Like any power plant, nuclear plants must come offline for maintenance of the fuel rods that are used in the nuclear fission process, but they last several years and nuclear plants, in general, have a long operating lifespan.

The two big pros are electricity reliably and the fact that they have long lifespans.

What are some of the concerns people have around nuclear energy?

There are a few concerns, one being radiation exposure. That concern lives in the public mind. The NRC is responsible for regulating radiation exposure for plant workers, the public and the regions surrounding power plants.

I'm sensitive to the public’s concerns and public perception of nuclear energy, as there have been instances like the Three Mile Island accident and the Chernobyl disaster.

There is also the concern of the proliferation when it comes to nuclear weaponry, as well as nuclear waste. Uranium is the element used in nuclear fission, and it starts with uranium ore, the raw material mined from the earth.

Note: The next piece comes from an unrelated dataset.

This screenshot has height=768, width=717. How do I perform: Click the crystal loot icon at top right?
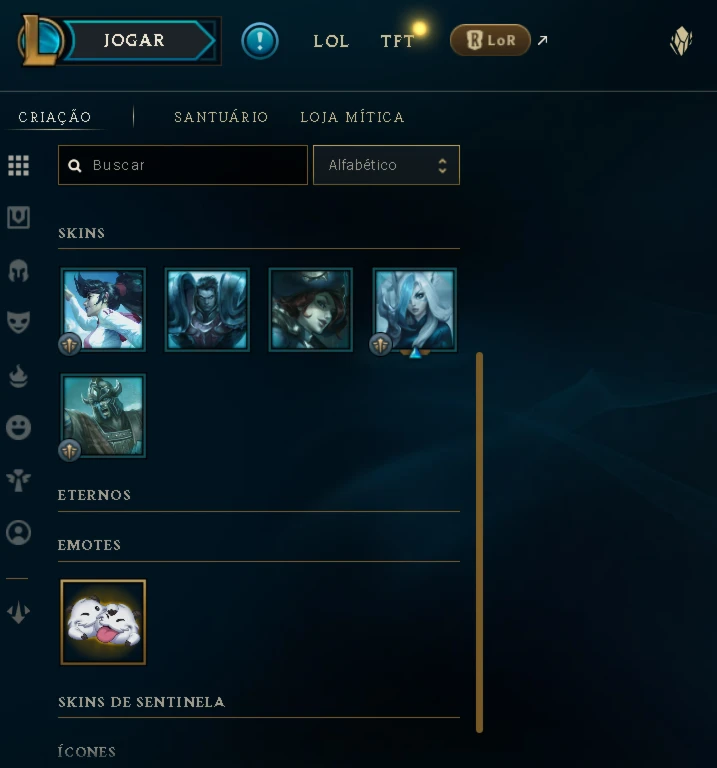(x=681, y=41)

Uranium undergoes many chemical and physical transformations to be enriched into a powder that becomes pellets, which contain enriched uranium. Those pellets have a specific isotope that is favorable for the nuclear fission reaction. The fuel pellets also contain other radioactive materials and uranium with other isotopic signatures.

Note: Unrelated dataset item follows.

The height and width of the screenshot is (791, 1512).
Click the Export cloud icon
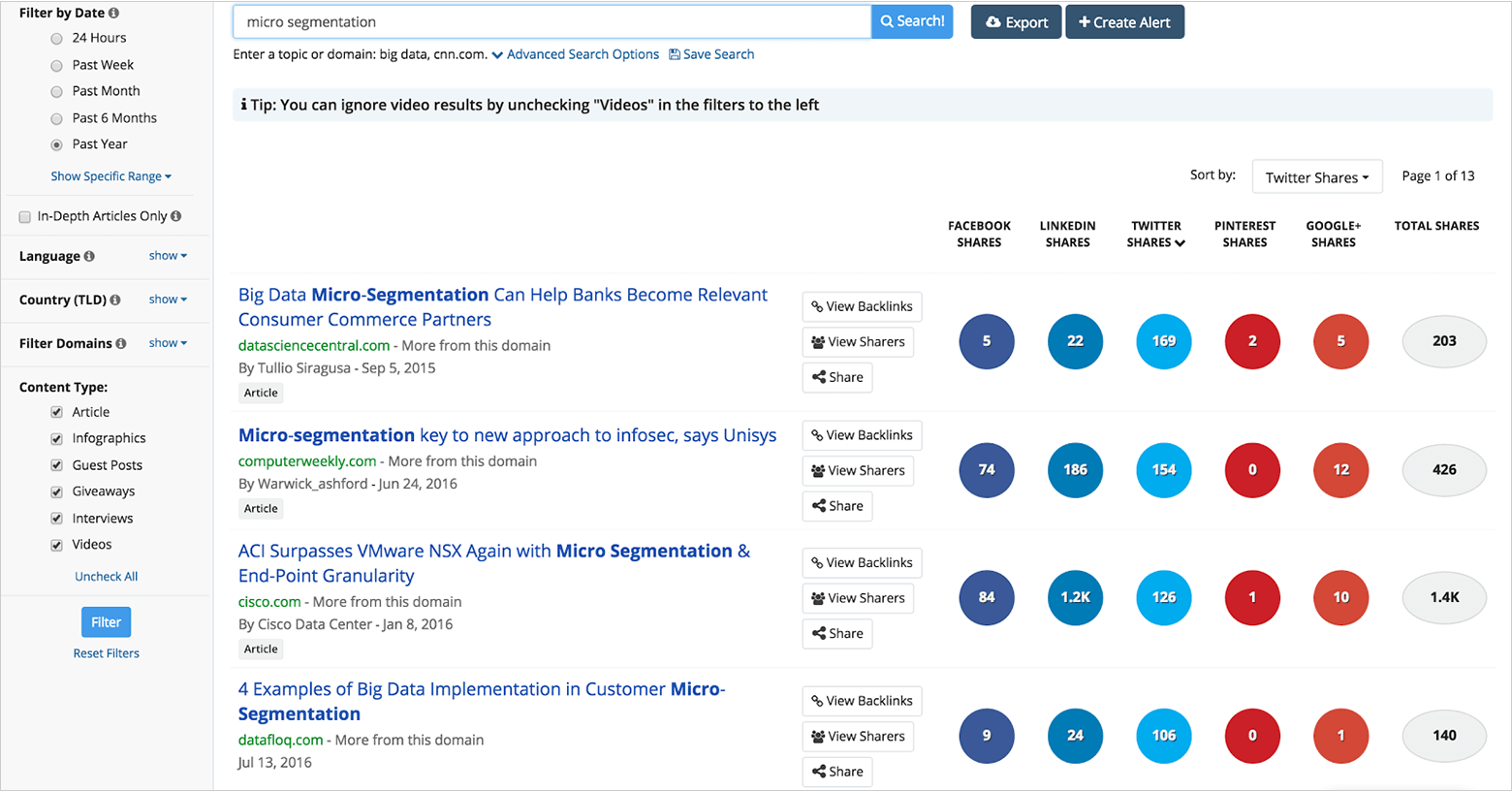992,21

What happens to nuclear waste?

The U.S. Department of Energy is responsible for managing spent nuclear fuel. There is supposed to be a permanent deep geological repository for spent nuclear fuel that is deep in the ground, far away from people and essentially safely stored because the spent nuclear fuel is radioactive for 10,000 years. However, this long-term waste storage site does not yet exist in the U.S., so spent fuel is most often stored on-site at nuclear power plants.

Human communities in the surrounding areas or even people at the state level have concerns and don't want nuclear waste in their proximity. I see this as a classic challenge of our energy system: you can do the technology right, but if you're not involving the public in the decision-making process and they don't feel they have been able to meaningfully contribute to those decisions, then it's unlikely to be successful.

Even when we can solve scientific problems with advanced technologies, there are challenges for everyday people who want to engage in the energy regulatory process. We've seen this with offshore wind projects and with energy transmission and distribution projects across the United States.